Belief in God is NOT Irrational
I will argue that belief in God is not irrational.
To show that belief in God is not irrational, I must show that there are reasons to believe in God.
(I would like to suggest, before moving on, that I am not required to definitively prove the existence of God. I need only show that belief is not irrational—that is, not without plausible reason.)
I will now present what will amount to a Cosmological Argument. I know you've all heard it, but bear with me.
Until recent cosmology suggested a beginning to time and space in the Big Bang, many people held that the universe was simply infinitely old. Suppose the state of the universe today is called S5. S5 could be explained in terms of the state of the universe yesterday, S4, and the laws of nature that acted on it. In turn, S4 could be explained by a previous state, S3, and so on. In an infinitely old universe there would be no first cause, so to speak, and so the very existence of the universe would be unexplained, as every cause is also an effect and there is no cause outside the set of effects. It's existence and the existence of the apparent laws of nature (physical laws) could be taken as a "brute fact".
However, it does not seem obvious that an actual infinity is possible. In fact, actual infinities lead to some very strange contradictions. If actual infinities do not exist in the world then the the series of states of the universe (S99, ..., S57, S56, ...) is not endless back in time, and there would be a first state—a state without a cause. And modern science does suggest the universe began to exist approximately 15 billion years ago.
The two points above are meant to demonstrate that it is not irrational to hold that the physical universe did, in fact, have a beginning. The alternative hypothesis—that it never had a beginning—is weaker, and possibly demonstrably false. And so, it is actually more rational to believe that the universe began.

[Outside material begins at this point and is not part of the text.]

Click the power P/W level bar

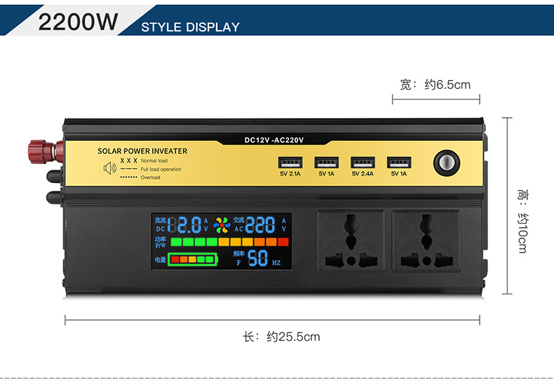tap(229, 242)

Next, it is reasonable to wonder: if it began, why? Did it pop into existence from nothing? What caused it?
If you hold that it is impossible or unlikely that a universe would appear from the profoundest no-thing, you could reason as following:
The cause could not be a physical thing, because it created physical things. It created time, so the cause is non-temporal. It seems to have tremendous power and knowledge, and a will, and it cannot be mechanical, or comprised of parts. It would appear, then, that this cause is some sort of mind.

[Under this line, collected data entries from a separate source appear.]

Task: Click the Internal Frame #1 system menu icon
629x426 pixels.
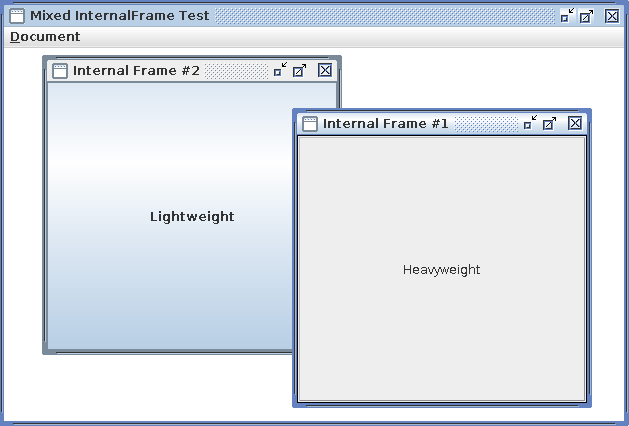Action: [310, 124]
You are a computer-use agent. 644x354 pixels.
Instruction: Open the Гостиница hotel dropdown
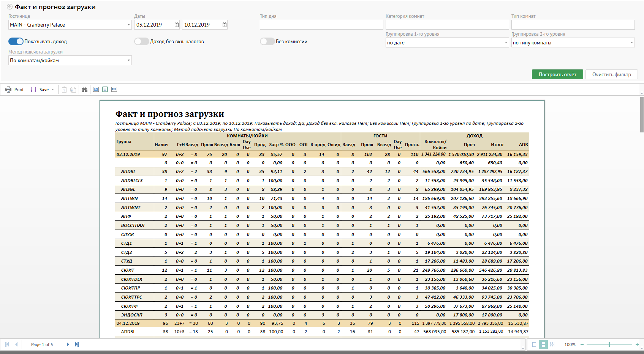[128, 25]
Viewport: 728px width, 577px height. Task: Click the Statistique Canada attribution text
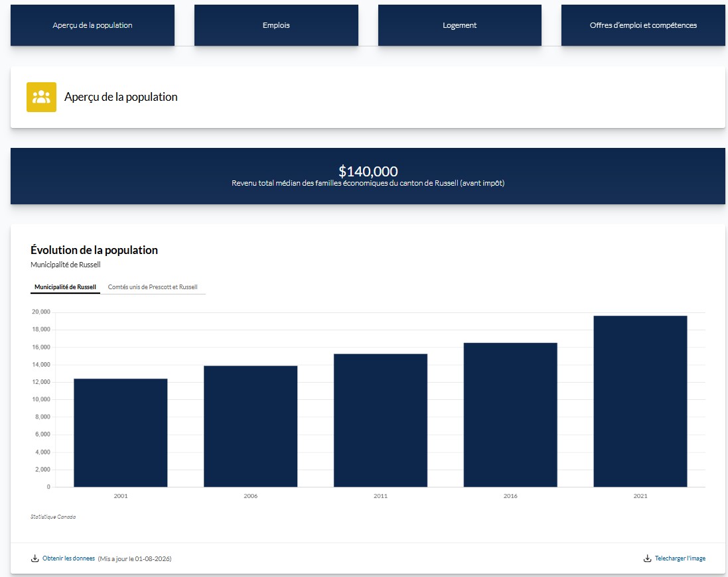click(x=53, y=516)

We are therefore above asked to consider two options: the universe just began without explanation or reason, or the universe began with explanation and reason. It is at least not more reasonable to assert that it simply began, from nothing and by nothing. That would run contrary to every single observation and experience of the world and the universe that any individual or science as a whole has or ever could make. So it is at least as reasonable to hold that time and space were created—and, if so, by a being that is non-spatial and non-temporal.
1) I think that I have shown that a) it is perfectly reason to believe the universe began and b) it is also reasonable to hold that a universe cannot appear from nothing.
2) I think that I have also shown that given a) and b) it is reasonable to figure that the cause of the universe is non-temporal and non-spatial.
From here, I recognize that there is room to discuss the coherence of the idea of a non-spatial, non-temporal mind, and of the nature of causality and time at or "before" the Big Bang, etc.
Those are complex issues that must be rigorously treated, with intricate arguments on both sides, and I will not treat them here, nor do I have to for my purpose.